To do: Retype all of the records precisely.

Task input:
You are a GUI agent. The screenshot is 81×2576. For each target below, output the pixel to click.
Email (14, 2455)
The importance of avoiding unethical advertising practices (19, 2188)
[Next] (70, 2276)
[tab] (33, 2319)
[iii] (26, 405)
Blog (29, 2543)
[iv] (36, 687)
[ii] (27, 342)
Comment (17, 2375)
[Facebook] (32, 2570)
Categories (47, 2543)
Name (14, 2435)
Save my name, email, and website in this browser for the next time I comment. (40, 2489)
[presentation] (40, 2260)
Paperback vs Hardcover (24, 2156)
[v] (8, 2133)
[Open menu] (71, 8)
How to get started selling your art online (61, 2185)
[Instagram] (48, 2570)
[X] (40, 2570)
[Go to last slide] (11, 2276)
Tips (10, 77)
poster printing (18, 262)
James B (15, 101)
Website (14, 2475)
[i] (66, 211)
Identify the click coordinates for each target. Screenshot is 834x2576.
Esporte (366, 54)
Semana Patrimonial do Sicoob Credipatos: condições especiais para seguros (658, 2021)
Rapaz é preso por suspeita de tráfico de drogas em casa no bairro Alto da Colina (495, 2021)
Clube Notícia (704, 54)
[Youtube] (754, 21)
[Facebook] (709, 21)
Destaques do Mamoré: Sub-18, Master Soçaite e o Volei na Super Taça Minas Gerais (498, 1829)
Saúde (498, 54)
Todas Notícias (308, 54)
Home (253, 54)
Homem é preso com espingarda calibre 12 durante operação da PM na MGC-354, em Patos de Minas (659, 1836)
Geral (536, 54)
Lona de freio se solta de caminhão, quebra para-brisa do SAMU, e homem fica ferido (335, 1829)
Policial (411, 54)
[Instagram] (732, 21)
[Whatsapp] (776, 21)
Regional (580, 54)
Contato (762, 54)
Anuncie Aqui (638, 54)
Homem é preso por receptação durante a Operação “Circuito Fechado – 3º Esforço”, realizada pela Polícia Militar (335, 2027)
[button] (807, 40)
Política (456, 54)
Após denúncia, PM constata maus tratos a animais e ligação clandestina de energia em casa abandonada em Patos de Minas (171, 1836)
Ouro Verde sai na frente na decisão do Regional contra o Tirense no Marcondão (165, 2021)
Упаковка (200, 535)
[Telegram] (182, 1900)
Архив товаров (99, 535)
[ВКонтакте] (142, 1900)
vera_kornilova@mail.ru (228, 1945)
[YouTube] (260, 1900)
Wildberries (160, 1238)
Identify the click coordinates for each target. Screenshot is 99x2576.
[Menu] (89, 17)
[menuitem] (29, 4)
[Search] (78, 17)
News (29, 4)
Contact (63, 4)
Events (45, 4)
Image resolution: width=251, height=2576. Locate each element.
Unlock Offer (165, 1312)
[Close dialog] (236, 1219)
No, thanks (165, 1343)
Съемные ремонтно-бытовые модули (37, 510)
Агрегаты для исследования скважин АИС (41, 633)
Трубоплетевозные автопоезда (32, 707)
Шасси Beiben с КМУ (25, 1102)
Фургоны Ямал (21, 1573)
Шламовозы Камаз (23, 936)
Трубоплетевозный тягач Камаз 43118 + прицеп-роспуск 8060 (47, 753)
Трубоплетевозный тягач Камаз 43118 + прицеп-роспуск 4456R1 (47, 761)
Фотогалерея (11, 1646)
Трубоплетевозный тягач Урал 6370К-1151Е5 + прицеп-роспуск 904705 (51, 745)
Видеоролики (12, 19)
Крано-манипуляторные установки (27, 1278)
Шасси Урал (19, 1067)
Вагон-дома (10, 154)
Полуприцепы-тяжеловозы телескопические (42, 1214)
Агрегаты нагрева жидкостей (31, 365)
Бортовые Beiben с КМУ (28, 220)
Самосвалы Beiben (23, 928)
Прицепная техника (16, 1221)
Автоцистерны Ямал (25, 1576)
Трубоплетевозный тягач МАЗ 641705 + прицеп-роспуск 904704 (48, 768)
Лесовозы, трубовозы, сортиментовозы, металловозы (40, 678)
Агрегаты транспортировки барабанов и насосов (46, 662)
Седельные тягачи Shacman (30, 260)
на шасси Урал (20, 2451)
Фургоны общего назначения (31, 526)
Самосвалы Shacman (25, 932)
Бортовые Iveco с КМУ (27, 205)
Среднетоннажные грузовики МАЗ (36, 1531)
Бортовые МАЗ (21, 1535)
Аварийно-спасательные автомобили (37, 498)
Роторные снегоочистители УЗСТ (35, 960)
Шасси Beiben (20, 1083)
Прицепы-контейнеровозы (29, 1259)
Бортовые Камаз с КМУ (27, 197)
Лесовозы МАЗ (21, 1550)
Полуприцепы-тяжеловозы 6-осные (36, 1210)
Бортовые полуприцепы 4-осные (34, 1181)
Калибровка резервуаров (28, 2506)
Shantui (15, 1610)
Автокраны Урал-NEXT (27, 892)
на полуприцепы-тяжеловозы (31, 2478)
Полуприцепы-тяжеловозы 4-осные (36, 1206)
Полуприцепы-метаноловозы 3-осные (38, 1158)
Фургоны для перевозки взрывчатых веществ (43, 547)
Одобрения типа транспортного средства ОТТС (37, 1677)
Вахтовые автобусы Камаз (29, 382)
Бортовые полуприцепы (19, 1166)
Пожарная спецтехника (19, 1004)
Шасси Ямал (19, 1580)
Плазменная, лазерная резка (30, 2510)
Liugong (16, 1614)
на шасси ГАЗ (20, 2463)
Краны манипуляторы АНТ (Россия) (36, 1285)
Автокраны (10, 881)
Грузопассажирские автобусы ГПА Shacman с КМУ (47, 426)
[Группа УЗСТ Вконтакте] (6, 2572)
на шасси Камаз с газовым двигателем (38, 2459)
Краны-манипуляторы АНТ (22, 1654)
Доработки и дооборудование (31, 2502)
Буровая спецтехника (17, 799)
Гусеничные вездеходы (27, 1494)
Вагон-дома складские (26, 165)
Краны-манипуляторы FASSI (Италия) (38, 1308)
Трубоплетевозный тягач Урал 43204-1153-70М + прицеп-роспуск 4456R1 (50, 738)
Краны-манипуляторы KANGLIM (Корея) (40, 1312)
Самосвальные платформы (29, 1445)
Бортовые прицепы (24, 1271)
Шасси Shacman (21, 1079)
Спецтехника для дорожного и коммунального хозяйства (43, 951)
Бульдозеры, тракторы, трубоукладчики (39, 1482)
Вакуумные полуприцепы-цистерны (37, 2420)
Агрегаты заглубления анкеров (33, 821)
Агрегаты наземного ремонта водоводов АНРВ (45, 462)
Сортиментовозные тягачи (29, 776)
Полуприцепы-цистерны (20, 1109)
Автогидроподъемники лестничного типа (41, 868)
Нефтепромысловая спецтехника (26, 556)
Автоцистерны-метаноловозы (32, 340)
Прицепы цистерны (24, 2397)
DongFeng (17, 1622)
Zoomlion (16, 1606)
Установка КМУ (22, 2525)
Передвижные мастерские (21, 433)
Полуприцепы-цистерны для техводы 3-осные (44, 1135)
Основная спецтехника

Task answer:
You are a GUI agent. The screenshot is 81×2576. For each target below, output the pixel to click.
Email (14, 2455)
The importance of avoiding unethical advertising practices (19, 2188)
[Next] (70, 2276)
[tab] (33, 2319)
[iii] (26, 405)
Blog (29, 2543)
[iv] (36, 687)
[ii] (27, 342)
Comment (17, 2375)
[Facebook] (32, 2570)
Categories (47, 2543)
Name (14, 2435)
Save my name, email, and website in this browser for the next time I comment. (40, 2489)
[presentation] (40, 2260)
Paperback vs Hardcover (24, 2156)
[v] (8, 2133)
[Open menu] (71, 8)
How to get started selling your art online (61, 2185)
[Instagram] (48, 2570)
[X] (40, 2570)
[Go to last slide] (11, 2276)
Tips (10, 77)
poster printing (18, 262)
James B (15, 101)
Website (14, 2475)
[i] (66, 211)
Identify the click coordinates for each target. Screenshot is 834x2576.
Esporte (366, 54)
Semana Patrimonial do Sicoob Credipatos: condições especiais para seguros (658, 2021)
Rapaz é preso por suspeita de tráfico de drogas em casa no bairro Alto da Colina (495, 2021)
Clube Notícia (704, 54)
[Youtube] (754, 21)
[Facebook] (709, 21)
Destaques do Mamoré: Sub-18, Master Soçaite e o Volei na Super Taça Minas Gerais (498, 1829)
Saúde (498, 54)
Todas Notícias (308, 54)
Home (253, 54)
Homem é preso com espingarda calibre 12 durante operação da PM na MGC-354, em Patos de Minas (659, 1836)
Geral (536, 54)
Lona de freio se solta de caminhão, quebra para-brisa do SAMU, e homem fica ferido (335, 1829)
Policial (411, 54)
[Instagram] (732, 21)
[Whatsapp] (776, 21)
Regional (580, 54)
Contato (762, 54)
Anuncie Aqui (638, 54)
Homem é preso por receptação durante a Operação “Circuito Fechado – 3º Esforço”, realizada pela Polícia Militar (335, 2027)
[button] (807, 40)
Política (456, 54)
Após denúncia, PM constata maus tratos a animais e ligação clandestina de energia em casa abandonada em Patos de Minas (171, 1836)
Ouro Verde sai na frente na decisão do Regional contra o Tirense no Marcondão (165, 2021)
Упаковка (200, 535)
[Telegram] (182, 1900)
Архив товаров (99, 535)
[ВКонтакте] (142, 1900)
vera_kornilova@mail.ru (228, 1945)
[YouTube] (260, 1900)
Wildberries (160, 1238)
Identify the click coordinates for each target. Screenshot is 99x2576.
[Menu] (89, 17)
[menuitem] (29, 4)
[Search] (78, 17)
News (29, 4)
Contact (63, 4)
Events (45, 4)
Image resolution: width=251, height=2576. Locate each element.
Unlock Offer (165, 1312)
[Close dialog] (236, 1219)
No, thanks (165, 1343)
Съемные ремонтно-бытовые модули (37, 510)
Агрегаты для исследования скважин АИС (41, 633)
Трубоплетевозные автопоезда (32, 707)
Шасси Beiben с КМУ (25, 1102)
Фургоны Ямал (21, 1573)
Шламовозы Камаз (23, 936)
Трубоплетевозный тягач Камаз 43118 + прицеп-роспуск 8060 (47, 753)
Трубоплетевозный тягач Камаз 43118 + прицеп-роспуск 4456R1 (47, 761)
Фотогалерея (11, 1646)
Трубоплетевозный тягач Урал 6370К-1151Е5 + прицеп-роспуск 904705 (51, 745)
Видеоролики (12, 19)
Крано-манипуляторные установки (27, 1278)
Шасси Урал (19, 1067)
Вагон-дома (10, 154)
Полуприцепы-тяжеловозы телескопические (42, 1214)
Агрегаты нагрева жидкостей (31, 365)
Бортовые Beiben с КМУ (28, 220)
Самосвалы Beiben (23, 928)
Прицепная техника (16, 1221)
Автоцистерны Ямал (25, 1576)
Трубоплетевозный тягач МАЗ 641705 + прицеп-роспуск 904704 (48, 768)
Лесовозы, трубовозы, сортиментовозы, металловозы (40, 678)
Агрегаты транспортировки барабанов и насосов (46, 662)
Седельные тягачи Shacman (30, 260)
на шасси Урал (20, 2451)
Фургоны общего назначения (31, 526)
Самосвалы Shacman (25, 932)
Бортовые Iveco с КМУ (27, 205)
Среднетоннажные грузовики МАЗ (36, 1531)
Бортовые МАЗ (21, 1535)
Аварийно-спасательные автомобили (37, 498)
Роторные снегоочистители УЗСТ (35, 960)
Шасси Beiben (20, 1083)
Прицепы-контейнеровозы (29, 1259)
Бортовые Камаз с КМУ (27, 197)
Лесовозы МАЗ (21, 1550)
Полуприцепы-тяжеловозы 6-осные (36, 1210)
Бортовые полуприцепы 4-осные (34, 1181)
Калибровка резервуаров (28, 2506)
Shantui (15, 1610)
Автокраны Урал-NEXT (27, 892)
на полуприцепы-тяжеловозы (31, 2478)
Полуприцепы-тяжеловозы 4-осные (36, 1206)
Полуприцепы-метаноловозы 3-осные (38, 1158)
Фургоны для перевозки взрывчатых веществ (43, 547)
Одобрения типа транспортного средства ОТТС (37, 1677)
Вахтовые автобусы Камаз (29, 382)
Бортовые полуприцепы (19, 1166)
Пожарная спецтехника (19, 1004)
Шасси Ямал (19, 1580)
Плазменная, лазерная резка (30, 2510)
Liugong (16, 1614)
на шасси ГАЗ (20, 2463)
Краны манипуляторы АНТ (Россия) (36, 1285)
Автокраны (10, 881)
Грузопассажирские автобусы ГПА Shacman с КМУ (47, 426)
[Группа УЗСТ Вконтакте] (6, 2572)
на шасси Камаз с газовым двигателем (38, 2459)
Краны-манипуляторы АНТ (22, 1654)
Доработки и дооборудование (31, 2502)
Буровая спецтехника (17, 799)
Гусеничные вездеходы (27, 1494)
Вагон-дома складские (26, 165)
Краны-манипуляторы FASSI (Италия) (38, 1308)
Трубоплетевозный тягач Урал 43204-1153-70М + прицеп-роспуск 4456R1 (50, 738)
Краны-манипуляторы KANGLIM (Корея) (40, 1312)
Самосвальные платформы (29, 1445)
Бортовые прицепы (24, 1271)
Шасси Shacman (21, 1079)
Спецтехника для дорожного и коммунального хозяйства (43, 951)
Бульдозеры, тракторы, трубоукладчики (39, 1482)
Вакуумные полуприцепы-цистерны (37, 2420)
Агрегаты заглубления анкеров (33, 821)
Агрегаты наземного ремонта водоводов АНРВ (45, 462)
Сортиментовозные тягачи (29, 776)
Полуприцепы-цистерны (20, 1109)
Автогидроподъемники лестничного типа (41, 868)
Нефтепромысловая спецтехника (26, 556)
Автоцистерны-метаноловозы (32, 340)
Прицепы цистерны (24, 2397)
DongFeng (17, 1622)
Zoomlion (16, 1606)
Установка КМУ (22, 2525)
Передвижные мастерские (21, 433)
Полуприцепы-цистерны для техводы 3-осные (44, 1135)
Основная спецтехника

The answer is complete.